**PROBLEM DETAILS**
Copy out the items from the line holding "Bandi di concorso (223, 130)" through the line holding "Sovvenzioni, contributi, sussidi, vantaggi", inclusive, keeping their wording unchanged. Offset every coordinate in the answers by -100.

**DATA LISTING**
+ + +
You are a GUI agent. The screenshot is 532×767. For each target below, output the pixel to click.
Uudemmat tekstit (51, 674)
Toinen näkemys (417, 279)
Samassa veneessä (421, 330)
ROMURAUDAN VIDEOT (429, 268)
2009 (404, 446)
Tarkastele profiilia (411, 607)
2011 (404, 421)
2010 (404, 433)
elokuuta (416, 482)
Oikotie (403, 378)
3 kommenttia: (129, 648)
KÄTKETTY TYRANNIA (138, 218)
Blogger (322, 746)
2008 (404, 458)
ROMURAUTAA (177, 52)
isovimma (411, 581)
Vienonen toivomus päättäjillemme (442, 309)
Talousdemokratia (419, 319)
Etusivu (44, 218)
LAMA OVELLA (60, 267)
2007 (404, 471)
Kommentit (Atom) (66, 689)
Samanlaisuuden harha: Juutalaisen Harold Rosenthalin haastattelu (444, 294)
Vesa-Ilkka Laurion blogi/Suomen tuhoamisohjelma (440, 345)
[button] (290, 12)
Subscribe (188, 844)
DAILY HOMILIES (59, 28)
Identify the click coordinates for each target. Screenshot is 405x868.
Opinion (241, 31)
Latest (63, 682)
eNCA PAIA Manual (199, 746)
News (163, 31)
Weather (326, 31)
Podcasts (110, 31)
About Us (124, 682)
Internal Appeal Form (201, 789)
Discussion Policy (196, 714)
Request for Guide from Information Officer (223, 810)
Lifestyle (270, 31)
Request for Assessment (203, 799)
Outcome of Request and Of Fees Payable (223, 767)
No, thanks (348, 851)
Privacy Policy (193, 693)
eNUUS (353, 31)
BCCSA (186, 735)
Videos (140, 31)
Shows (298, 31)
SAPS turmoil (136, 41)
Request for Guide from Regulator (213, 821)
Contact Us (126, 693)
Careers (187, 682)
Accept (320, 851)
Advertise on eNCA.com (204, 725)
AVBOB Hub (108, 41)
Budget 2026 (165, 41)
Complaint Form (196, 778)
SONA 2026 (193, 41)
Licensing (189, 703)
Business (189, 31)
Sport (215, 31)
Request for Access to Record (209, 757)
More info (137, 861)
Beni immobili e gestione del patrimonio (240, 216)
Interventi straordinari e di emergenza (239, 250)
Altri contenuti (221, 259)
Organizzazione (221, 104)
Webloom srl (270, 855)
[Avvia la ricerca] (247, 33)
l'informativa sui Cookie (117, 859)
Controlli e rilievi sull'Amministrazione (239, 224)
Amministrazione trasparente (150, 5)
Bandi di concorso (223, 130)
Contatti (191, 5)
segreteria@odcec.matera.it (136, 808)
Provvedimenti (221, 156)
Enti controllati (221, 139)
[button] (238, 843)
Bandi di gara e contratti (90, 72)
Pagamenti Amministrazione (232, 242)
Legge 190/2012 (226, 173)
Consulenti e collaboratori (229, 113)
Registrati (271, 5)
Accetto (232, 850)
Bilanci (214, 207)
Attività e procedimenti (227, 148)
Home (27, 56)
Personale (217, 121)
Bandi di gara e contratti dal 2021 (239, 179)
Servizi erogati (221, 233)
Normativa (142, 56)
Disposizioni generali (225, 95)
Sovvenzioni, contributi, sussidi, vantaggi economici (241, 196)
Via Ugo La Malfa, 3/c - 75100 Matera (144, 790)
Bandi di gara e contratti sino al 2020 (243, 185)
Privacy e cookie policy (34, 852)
+ + +
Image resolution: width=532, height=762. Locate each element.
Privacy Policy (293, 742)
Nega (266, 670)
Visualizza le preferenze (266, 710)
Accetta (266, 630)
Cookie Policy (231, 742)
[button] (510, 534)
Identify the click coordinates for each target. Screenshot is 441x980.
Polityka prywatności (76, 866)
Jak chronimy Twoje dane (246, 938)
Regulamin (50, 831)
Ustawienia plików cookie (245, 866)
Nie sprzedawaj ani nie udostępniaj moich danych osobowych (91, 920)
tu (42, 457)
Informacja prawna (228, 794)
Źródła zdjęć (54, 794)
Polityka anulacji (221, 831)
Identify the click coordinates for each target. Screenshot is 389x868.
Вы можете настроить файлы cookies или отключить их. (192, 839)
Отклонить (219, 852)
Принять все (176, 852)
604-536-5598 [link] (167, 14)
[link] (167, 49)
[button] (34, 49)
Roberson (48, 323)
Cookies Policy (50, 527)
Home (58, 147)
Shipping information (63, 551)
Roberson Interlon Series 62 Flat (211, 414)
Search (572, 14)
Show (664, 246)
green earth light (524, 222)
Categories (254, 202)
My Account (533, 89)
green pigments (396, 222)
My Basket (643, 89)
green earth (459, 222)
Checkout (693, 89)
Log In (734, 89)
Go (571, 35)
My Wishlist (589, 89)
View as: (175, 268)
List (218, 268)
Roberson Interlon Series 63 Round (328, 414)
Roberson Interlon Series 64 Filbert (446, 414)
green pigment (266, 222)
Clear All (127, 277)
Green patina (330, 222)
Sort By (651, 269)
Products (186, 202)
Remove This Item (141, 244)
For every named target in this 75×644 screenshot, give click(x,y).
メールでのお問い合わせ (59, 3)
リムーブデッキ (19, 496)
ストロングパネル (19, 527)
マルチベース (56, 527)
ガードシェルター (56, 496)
+ + +
**CORRECT RESPONSE**
Bandi di concorso (123, 30)
Contatti (91, -95)
segreteria@odcec.matera.it (36, 708)
Provvedimenti (121, 56)
Enti controllati (121, 39)
[button] (138, 743)
Bandi di gara e contratti (-10, -28)
Pagamenti Amministrazione (132, 142)
Legge 190/2012 (126, 73)
Consulenti e collaboratori (129, 13)
Registrati (171, -95)
Accetto (132, 750)
Bilanci (114, 107)
Attività e procedimenti (127, 48)
Home (-73, -44)
Personale (117, 21)
Bandi di gara e contratti dal 2021 (139, 79)
Servizi erogati (121, 133)
Normativa (42, -44)
Disposizioni generali (125, -5)
Sovvenzioni, contributi, sussidi, vantaggi economici (141, 96)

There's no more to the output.